**Document segment**
— BEGIN —
The Secretary BSE Limited Phiroze Jeejeebhoy Towers Dalal Street, Fort Mumbai 400001 E-mail: [email protected]

The Company Secretary Majesco Limited MNDC, MBP-P-136, Mahape, Navi Mumbai, Mumbai City, Maharashtra 400710 E-mail: [email protected] The Secretary National Stock Exchange of India Ltd. Exchange Plaza, 3rd Floor Plot No.3-1"G" Block, I.F.B. Centre, Bandra-Kurla-Complex, Bandra (East) Mumbai – 400 051 Email: [email protected]

Dear Sir/ Madam,

Sub.: Disclosure in terms of Regulation 31(1) of the Securities and Exchange Board of India (Substantial Acquisition of Shares and Takeovers) Regulations, 2011 ("Takeover Regulations")
— END —
**Information shown**
— BEGIN —
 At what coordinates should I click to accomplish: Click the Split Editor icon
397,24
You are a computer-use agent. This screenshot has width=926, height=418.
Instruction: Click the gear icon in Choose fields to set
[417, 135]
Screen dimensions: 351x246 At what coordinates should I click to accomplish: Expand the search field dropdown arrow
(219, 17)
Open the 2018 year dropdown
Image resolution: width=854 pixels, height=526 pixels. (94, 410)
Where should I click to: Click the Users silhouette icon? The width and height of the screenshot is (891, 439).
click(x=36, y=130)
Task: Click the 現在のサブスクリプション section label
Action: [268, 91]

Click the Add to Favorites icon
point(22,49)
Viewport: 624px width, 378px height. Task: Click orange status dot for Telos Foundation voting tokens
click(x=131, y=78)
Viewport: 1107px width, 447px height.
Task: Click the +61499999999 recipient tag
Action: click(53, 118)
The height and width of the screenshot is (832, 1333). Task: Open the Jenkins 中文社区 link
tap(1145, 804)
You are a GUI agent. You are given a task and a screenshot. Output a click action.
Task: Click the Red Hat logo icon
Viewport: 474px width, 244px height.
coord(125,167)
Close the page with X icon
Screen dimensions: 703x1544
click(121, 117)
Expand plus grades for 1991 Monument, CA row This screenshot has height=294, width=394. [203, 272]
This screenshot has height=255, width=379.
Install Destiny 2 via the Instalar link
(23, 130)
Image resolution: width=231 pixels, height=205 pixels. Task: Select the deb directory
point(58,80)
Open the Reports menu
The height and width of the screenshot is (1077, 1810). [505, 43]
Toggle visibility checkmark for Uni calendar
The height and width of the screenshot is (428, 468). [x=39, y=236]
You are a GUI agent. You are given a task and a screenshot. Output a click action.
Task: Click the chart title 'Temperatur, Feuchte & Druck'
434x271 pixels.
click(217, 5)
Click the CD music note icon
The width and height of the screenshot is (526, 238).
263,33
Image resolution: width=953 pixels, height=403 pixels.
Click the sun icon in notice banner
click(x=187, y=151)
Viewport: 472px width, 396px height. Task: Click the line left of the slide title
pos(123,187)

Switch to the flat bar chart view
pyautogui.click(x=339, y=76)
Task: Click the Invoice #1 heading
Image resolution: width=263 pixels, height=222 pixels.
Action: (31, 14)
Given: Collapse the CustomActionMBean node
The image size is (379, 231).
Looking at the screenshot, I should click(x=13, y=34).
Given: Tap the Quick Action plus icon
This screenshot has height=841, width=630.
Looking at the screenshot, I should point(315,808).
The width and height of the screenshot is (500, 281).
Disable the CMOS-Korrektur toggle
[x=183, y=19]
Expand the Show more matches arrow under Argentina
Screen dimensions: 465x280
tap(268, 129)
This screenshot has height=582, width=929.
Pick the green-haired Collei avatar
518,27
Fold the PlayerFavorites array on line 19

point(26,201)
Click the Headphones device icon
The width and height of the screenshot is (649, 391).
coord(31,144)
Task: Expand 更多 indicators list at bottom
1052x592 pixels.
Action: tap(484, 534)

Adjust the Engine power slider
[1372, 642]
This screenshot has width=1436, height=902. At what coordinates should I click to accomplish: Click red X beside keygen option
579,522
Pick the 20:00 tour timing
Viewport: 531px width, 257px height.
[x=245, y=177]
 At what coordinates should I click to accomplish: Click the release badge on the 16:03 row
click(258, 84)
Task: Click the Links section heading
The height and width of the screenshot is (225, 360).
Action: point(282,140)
— END —
**Written exercise A**
Under which regulation is the disclosure in the disclosure letter made?
**Written exercise B**
Resume the disclosure letter after its subject line by writing its next part.

**Written reply A**
Regulation 31(1) of the Securities and Exchange Board of India (Substantial Acquisition of Shares and Takeovers) Regulations, 2011.

**Written reply B**
This is to inform you that pursuant to a proposed offshore merger between Majesco, a company incorporated under the laws of California, the United States and a material subsidiary of Majesco Limited ("Target Company"), and Magic Merger Sub, Inc., (a corporation incorporated under the laws of Delaware, the United States) a wholly-owned subsidiary of Magic Intermediate, LLC, (a limited liability company incorporated under the laws of Delaware, the United States), certain members of the promoter and promoter group of the Target Company, namely, (1) Sudhakar Venkatraman Ram; (2) Ashank Desai; (3) Sundar Radhakrishnan; (4) Ram Family Trust-I (with Girija Ram in the capacity of the trustee thereof); (5) Girija Ram; (6) Ketan Mehta; (7) Usha Sundar; and (8) Rupa Ketan Mehta ("Specified Promoters"), have pursuant to and in accordance with the terms of the transaction documents, executed a non-disposal undertaking ("NDU"), in relation to their shareholding in the Target Company. The NDU is inapplicable to any transfer undertaken by the Specified Promoters pursuant to estate planning purposes and in accordance with the terms of the transaction documents.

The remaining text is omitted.